There are two scenarios in Obstetrics that one has lifelong nightmares about with the hope that one never finds one’s self in such a situation. If there, though, one needs to know what to do since they are both obstetrical emergencies that may result in death of the baby or permanent injury. The first scenario is called a shoulder dystocia. The shoulders of a delivering baby can get stuck in the maternal bony pelvis such that the head has delivered and is outside of the vagina, but the shoulders remain hung up in the bony pelvis and the rest of the body doesn’t deliver. Once this occurs, the obstetrician has an obstetrical emergency on his or her hands with time being of the essence. There are obstetrical maneuvers that one must know how to perform rather quickly to deliver the baby. Time quickly becomes a factor in this scenario since although the head is out, the chest is not, so breathing is not yet possible due to chest compression, and oxygen no longer gets to the baby because the umbilical cord is trapped in the vagina and compressed, cutting off oxygen.
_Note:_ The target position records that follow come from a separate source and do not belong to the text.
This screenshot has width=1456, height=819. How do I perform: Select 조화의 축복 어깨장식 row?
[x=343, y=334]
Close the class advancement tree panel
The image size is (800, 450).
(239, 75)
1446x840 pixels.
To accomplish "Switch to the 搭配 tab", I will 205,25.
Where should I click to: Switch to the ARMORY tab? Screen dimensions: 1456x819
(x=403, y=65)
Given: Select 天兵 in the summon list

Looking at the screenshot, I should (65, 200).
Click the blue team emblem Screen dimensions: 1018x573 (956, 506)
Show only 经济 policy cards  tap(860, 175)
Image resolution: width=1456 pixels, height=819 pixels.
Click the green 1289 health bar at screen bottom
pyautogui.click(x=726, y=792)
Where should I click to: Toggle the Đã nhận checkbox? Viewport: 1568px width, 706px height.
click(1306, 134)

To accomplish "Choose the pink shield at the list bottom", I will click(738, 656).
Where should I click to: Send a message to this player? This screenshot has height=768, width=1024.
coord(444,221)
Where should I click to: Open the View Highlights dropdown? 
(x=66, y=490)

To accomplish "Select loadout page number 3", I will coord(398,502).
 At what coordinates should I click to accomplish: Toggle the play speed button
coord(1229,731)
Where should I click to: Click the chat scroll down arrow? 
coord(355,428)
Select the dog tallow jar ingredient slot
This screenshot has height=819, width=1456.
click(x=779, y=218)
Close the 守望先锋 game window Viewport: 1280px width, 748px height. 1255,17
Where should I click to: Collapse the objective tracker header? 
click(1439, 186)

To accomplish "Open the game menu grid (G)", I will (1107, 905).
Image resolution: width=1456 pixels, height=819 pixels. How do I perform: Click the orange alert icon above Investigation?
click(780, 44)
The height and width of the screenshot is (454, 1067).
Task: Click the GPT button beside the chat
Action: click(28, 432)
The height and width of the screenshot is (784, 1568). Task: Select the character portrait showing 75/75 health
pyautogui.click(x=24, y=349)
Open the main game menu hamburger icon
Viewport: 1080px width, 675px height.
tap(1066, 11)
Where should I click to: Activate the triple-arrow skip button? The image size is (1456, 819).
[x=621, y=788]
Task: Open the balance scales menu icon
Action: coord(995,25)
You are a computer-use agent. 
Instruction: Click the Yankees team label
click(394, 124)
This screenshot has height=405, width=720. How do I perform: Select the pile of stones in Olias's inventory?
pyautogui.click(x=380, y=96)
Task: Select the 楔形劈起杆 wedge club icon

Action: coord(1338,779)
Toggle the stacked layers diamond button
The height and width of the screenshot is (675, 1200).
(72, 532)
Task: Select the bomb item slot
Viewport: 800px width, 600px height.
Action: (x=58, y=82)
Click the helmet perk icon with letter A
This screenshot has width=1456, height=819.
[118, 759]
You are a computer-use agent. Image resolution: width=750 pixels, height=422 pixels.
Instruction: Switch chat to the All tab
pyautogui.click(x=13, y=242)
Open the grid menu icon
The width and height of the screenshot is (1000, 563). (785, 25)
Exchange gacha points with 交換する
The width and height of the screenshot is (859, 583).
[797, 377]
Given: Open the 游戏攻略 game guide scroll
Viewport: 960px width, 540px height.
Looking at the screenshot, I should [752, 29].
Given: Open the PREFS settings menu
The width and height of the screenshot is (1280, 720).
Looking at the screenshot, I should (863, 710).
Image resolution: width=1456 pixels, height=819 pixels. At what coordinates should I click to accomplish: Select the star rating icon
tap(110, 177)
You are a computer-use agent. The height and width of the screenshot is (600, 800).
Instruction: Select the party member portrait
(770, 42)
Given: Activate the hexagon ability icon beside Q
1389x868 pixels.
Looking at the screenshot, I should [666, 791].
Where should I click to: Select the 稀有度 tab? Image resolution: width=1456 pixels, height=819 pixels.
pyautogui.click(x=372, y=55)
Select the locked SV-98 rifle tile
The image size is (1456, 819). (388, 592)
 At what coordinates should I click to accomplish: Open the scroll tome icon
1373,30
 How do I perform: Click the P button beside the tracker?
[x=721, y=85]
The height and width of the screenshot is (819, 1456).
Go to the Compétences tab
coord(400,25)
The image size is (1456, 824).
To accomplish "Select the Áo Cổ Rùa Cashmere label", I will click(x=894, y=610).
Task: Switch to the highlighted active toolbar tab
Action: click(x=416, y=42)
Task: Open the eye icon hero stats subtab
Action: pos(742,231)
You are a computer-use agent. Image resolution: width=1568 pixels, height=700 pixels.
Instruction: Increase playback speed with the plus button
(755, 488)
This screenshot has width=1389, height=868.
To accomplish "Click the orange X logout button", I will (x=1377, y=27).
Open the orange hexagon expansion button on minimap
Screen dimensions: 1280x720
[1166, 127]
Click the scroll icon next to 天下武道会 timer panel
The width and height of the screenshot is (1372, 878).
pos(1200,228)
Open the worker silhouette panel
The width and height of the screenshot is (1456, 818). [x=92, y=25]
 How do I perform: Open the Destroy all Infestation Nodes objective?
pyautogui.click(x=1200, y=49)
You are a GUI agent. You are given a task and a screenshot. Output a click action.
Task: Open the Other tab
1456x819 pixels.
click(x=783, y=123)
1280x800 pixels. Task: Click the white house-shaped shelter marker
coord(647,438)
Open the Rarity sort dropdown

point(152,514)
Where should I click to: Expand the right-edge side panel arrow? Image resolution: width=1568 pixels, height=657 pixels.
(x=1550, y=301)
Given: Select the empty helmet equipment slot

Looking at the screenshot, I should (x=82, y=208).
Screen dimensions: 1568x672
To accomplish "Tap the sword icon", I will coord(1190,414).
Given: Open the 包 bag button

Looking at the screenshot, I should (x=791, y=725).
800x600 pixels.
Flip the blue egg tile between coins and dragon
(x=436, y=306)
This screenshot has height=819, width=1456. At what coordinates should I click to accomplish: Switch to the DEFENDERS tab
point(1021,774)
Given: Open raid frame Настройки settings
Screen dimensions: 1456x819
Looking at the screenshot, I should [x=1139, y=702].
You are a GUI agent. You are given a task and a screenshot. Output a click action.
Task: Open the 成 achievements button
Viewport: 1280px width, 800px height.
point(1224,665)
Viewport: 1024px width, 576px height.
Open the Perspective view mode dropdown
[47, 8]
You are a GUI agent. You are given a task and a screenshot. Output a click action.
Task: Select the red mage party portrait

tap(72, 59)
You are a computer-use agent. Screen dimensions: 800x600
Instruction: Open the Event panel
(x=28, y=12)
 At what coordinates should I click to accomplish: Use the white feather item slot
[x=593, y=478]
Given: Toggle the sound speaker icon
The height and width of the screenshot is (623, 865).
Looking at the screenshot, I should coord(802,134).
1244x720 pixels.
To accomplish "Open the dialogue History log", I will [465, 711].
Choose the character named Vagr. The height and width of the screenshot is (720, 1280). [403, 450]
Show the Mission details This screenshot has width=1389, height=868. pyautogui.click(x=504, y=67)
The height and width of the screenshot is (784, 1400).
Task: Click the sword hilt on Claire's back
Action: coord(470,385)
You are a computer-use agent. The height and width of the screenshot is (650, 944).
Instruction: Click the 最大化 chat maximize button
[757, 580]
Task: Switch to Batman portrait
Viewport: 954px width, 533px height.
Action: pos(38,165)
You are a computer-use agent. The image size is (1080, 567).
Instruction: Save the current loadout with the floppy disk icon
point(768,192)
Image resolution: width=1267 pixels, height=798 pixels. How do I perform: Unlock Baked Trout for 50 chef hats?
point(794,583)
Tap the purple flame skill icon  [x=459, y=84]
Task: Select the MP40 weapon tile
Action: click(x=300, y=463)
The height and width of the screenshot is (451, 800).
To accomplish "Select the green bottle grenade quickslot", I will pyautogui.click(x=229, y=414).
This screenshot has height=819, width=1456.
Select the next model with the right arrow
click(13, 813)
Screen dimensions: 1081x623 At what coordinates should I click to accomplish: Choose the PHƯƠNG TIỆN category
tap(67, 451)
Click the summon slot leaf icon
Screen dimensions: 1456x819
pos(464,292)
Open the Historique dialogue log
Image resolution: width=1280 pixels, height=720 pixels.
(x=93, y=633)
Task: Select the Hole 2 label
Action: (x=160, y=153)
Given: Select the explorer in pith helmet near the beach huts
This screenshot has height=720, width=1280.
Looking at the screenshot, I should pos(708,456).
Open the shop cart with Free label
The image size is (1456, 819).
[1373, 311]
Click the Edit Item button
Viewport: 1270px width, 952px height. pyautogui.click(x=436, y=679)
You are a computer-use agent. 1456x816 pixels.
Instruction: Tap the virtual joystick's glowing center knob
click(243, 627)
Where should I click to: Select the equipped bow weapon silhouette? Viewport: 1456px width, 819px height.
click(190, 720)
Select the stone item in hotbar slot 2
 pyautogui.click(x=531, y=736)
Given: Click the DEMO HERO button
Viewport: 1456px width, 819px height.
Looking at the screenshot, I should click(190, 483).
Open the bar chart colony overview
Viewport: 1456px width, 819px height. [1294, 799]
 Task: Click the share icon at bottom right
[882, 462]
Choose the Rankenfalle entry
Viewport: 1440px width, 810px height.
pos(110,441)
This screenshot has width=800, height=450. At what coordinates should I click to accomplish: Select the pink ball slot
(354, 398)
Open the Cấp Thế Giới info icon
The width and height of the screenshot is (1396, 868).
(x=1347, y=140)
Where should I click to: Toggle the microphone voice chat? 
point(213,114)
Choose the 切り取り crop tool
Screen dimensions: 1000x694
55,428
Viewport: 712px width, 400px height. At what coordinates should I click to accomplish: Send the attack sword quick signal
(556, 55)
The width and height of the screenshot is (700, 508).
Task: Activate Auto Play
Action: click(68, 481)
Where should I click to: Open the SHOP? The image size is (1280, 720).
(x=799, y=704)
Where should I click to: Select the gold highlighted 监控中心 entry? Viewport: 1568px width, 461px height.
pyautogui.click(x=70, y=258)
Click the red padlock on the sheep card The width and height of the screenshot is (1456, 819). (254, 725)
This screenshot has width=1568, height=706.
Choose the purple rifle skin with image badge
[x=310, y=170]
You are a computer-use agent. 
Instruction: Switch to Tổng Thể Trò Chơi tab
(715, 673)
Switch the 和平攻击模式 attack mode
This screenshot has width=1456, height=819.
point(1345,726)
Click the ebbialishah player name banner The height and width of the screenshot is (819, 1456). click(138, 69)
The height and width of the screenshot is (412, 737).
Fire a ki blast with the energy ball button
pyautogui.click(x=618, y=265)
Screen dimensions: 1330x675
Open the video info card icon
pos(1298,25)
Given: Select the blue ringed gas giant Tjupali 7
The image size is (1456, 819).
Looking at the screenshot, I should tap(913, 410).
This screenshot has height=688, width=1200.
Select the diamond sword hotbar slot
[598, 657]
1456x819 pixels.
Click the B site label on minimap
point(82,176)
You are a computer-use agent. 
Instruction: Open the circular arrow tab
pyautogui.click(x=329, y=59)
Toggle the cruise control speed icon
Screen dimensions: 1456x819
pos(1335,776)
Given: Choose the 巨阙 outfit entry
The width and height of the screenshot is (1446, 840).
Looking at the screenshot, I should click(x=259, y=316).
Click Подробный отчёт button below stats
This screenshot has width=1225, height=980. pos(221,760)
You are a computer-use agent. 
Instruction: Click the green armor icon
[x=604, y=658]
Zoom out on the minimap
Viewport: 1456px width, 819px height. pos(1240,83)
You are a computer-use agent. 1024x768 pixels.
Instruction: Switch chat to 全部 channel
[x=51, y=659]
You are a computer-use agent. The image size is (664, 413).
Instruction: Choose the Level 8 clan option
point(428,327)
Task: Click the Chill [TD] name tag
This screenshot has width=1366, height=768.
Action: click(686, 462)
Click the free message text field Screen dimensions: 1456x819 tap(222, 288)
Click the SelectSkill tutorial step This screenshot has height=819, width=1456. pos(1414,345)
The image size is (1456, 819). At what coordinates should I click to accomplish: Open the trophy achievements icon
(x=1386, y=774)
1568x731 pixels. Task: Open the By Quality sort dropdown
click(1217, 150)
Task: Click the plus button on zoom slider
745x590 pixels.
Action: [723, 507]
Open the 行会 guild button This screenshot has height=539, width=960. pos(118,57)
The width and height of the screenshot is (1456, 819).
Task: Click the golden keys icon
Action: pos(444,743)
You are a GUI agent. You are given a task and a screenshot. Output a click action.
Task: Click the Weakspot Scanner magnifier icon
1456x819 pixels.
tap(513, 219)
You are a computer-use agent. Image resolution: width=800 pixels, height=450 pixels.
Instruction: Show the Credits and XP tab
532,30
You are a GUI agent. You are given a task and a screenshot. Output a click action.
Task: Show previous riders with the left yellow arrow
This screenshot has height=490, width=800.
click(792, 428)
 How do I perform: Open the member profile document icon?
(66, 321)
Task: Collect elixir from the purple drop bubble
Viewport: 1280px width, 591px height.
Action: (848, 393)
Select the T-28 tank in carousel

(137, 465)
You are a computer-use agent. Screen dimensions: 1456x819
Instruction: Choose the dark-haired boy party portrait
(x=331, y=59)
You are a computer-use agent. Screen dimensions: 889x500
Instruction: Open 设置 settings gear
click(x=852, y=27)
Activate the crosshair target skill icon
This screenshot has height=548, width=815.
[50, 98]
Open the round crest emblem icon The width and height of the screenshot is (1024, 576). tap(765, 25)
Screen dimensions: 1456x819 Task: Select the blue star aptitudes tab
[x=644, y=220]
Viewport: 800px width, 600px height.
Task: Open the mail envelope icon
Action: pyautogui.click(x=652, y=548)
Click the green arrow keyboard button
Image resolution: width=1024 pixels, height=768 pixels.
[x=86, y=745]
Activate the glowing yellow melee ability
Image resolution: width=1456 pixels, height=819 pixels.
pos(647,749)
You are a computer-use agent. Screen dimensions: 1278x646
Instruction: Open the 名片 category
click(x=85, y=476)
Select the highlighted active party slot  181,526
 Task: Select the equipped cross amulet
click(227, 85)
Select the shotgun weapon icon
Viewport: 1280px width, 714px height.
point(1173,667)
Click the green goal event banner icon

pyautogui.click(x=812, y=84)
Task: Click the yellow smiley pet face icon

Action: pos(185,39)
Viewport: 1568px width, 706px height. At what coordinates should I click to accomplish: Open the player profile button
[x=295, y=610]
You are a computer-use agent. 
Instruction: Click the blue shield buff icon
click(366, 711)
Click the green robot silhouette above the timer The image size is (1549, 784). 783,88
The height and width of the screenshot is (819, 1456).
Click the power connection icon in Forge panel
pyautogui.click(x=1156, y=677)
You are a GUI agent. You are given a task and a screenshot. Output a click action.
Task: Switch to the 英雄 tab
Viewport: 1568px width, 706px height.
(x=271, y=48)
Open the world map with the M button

Fetal hemoglobin is forgiving in a sense because it will hold onto oxygen for a good five minutes before brain damage occurs. Five minutes seems like a long time or a short time depending on one’s frame of reference, but to an obstetrician sitting on the delivery stool, in this scenario, it goes by pretty quickly, especially if all the maneuvers one is trained to do are not working. One tends to panic, pull too hard and quickly in an effort to get the baby out, and can result in delivery but with a damaged arm from stretching of the nerves in the neck. So one must avoid traction in this scenario, a very hard thing
to resist even though it is one’s gut instinct to do so with time ticking away. Maneuvers must be repeated in sequence, and often repeated again, all designed to effect delivery without excessive traction. One night while my wife and I were having dinner with two of our resident friends in their apartment nearby the hospital, one of the chief residents got a stat call to run to the hospital for just such an emergency that was happening on the labor floor. When he returned about an hour later, he related the sad outcome. The baby’s head had been delivered and despite everyone’s best efforts and maneuvers, the baby suffocated because none of the maneuvers were successful at freeing up the impacted shoulders. He was as white as a ghost when he returned and I don’t think he ever completely recovered from this nightmare. And of course even though I was not there, I could only imagine this happening to me someday. One tends to scrupulously avoid ever getting in this situation and to always remember the risk factors that predispose to being in this situation – an excessively large baby or mother, a dysfunctional labor that is not progressing properly, a difficult instrumental delivery which is not going well, a diabetic mom with a large baby and large estimated fetal weight, among others. One never forgets the maneuvers that must be applied in rapid succession to free the baby’s shoulders up and effect delivery. This scenario has been the cause of many malpractice suits due to permanent damage that frequently will occur to the baby’s shoulder and arm, causing it to wither over time from muscular atrophy secondary to the damaged nerves. Many courtroom arguments exist over what is too much traction, how it was applied, what maneuvers were attempted, what caused this horrible outcome and whether it could have been avoided.